Since relatively few vaccinated individuals who are ill at home will drag themselves to a testing facility to confirm they have Virus Z, the total number of vaccinated individuals who are carriers (i.e. are contagious) and who became ill enough to stay home is also unknown.
Like many other viruses, Virus Z triggers long-term debilitating symptoms in a percentage of those who become ill, and some percentage of these long-term effects occur in individuals whose illness was relatively mild. Since it’s it’s not practical to routinely test tens of millions of vaccinated individuals, the number who contracted the illness and are experiencing long-term debilitating symptoms is unknown.
What we do know via careful contract tracing is that one vaccinated individual transmitted the virus to 20 other people, both unvaccinated and vaccinated, in one encounter in an enclosed space, and this variant is genetically distinct from the initial Virus Z.
This is worrisome, as the transmissibility of a virus is more dangerous than than the mortality rate of those infected. If a virus with low transmissibility causes the death of 5% of those who contract the illness, and it sickens 1,000 people, then 50 of those stricken will die.
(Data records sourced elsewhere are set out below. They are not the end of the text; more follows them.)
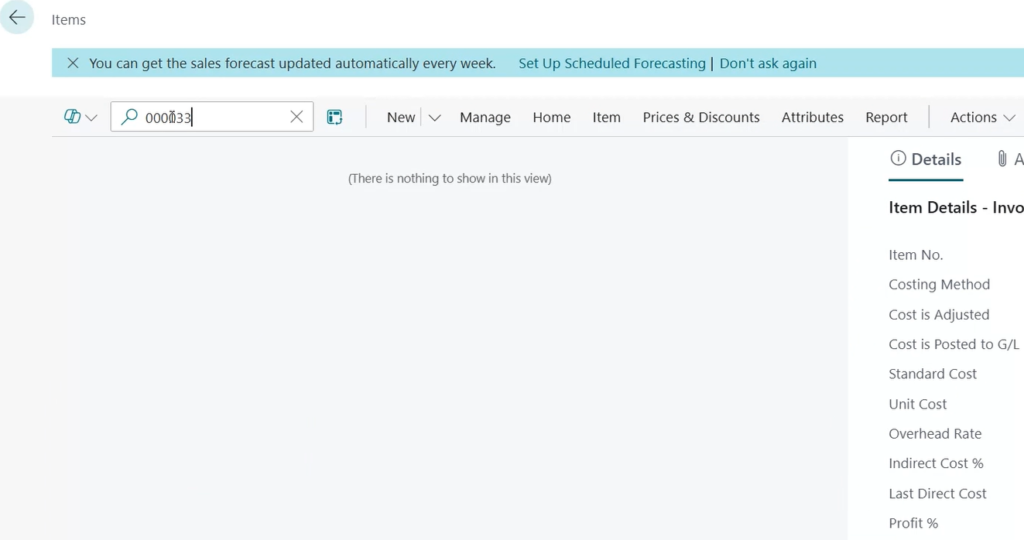Click the New button
Screen dimensions: 1024x540
point(400,117)
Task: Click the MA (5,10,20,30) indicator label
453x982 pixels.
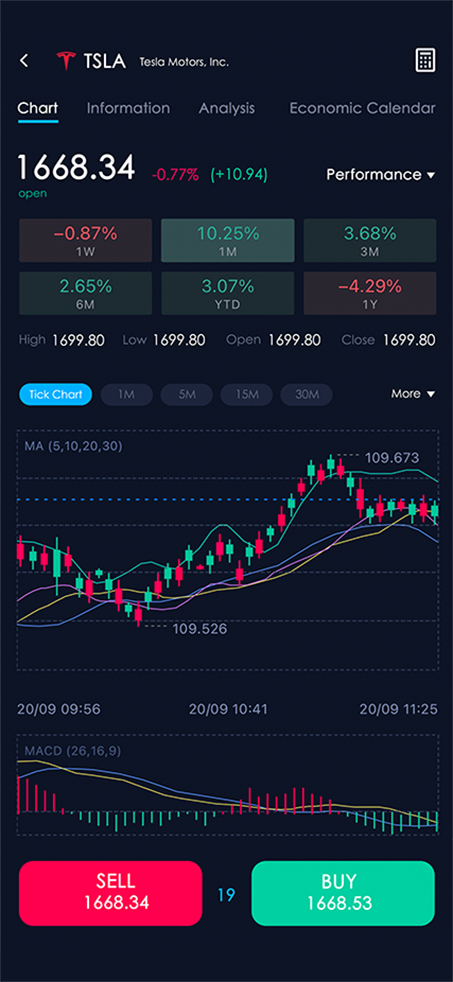Action: (x=73, y=447)
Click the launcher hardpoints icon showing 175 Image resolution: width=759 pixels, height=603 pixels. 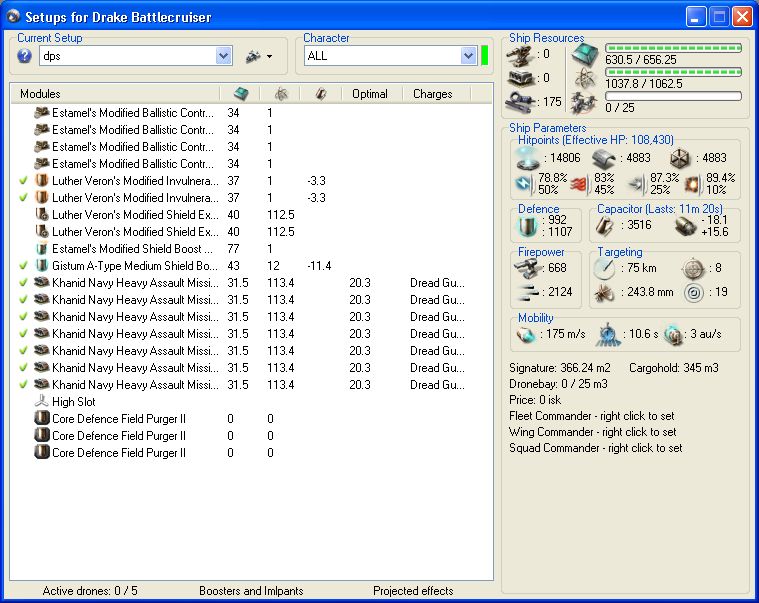(x=518, y=101)
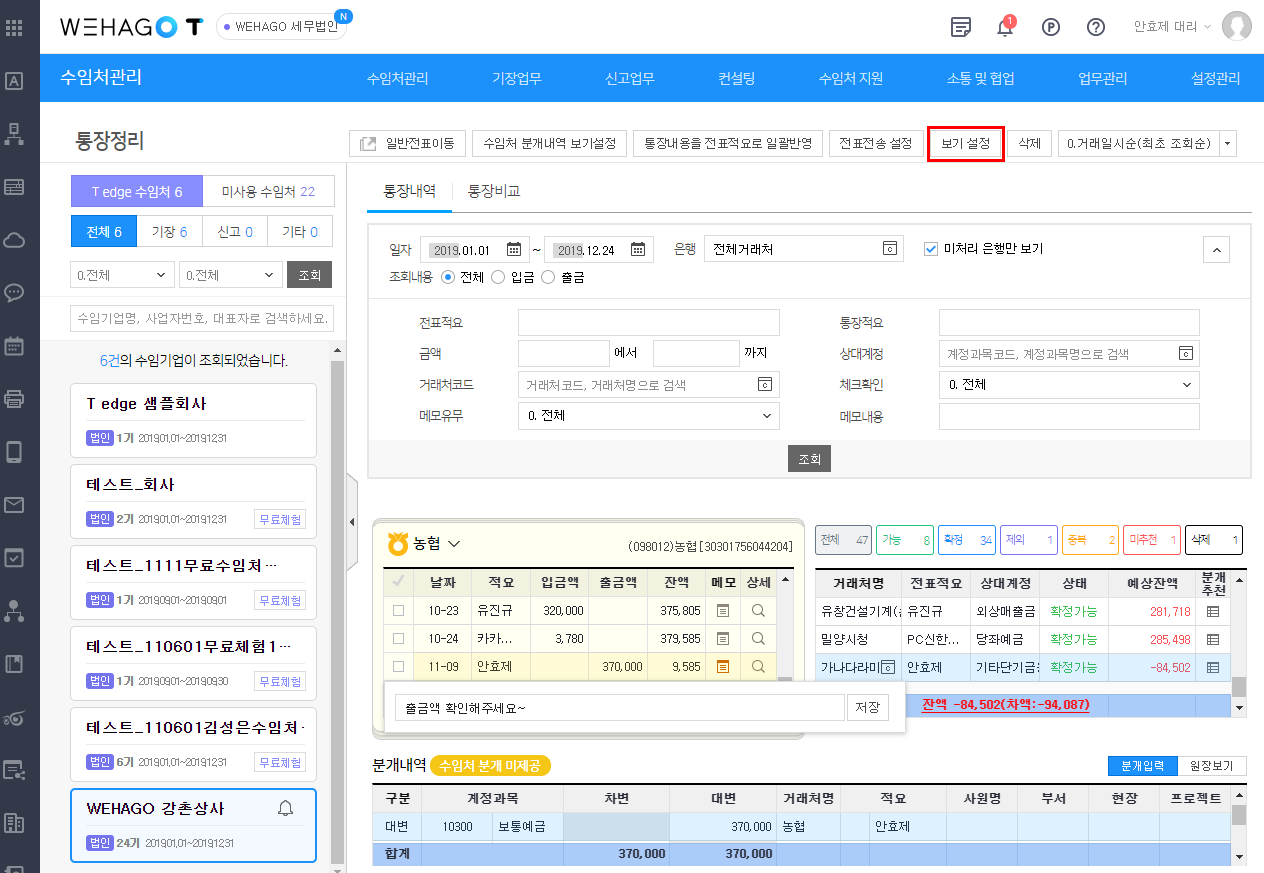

A highly transmissible virus with a mortality rate of 2% may appear less dangerous, but if it sickens 100,000 people and 2% die, that’s 2,000 people who lost their lives.
Since the virus has been mutating in X number of vaccinated individuals at a rate of mutation typical of viruses (i.e. a high rate), a small but significant number of these millions of mutations help the mutated virus evade the host immune system and whatever advantages were conferred by the vaccine.
Within this pool of mutations which evaded the immune system tacklers, those mutations which also enhance transmissibility spread rapidly to other human hosts, both unvaccinated and vaccinated, depending on the relative effectiveness of the vaccination in each individual, the relative robustness of their immune system and a variety of other complex factors such as partial natural immunity, exposure to previous variants of Virus Z and so on.
Within this pool of mutations that enhance transmissibility, some percentage will enhance transmissibility to younger, healthier individuals who were less susceptible to the initial Virus Z.
What’s striking about our thought experiment is how little reliable data we have about the transmissibility of our hypothetical Virus Z and the long-term consequences of its mutations. What’s striking is the number of important data fields which are unknown, only haphazardly collected, or in which data is so incomplete that it is misleading.
Science cannot advance if data is unavailable, unreliable or so selectively gathered that it’s misleading. What’s striking about our thought experiment is how little is reliably known about Virus Z’s transmissibility, virulence or long-term effects.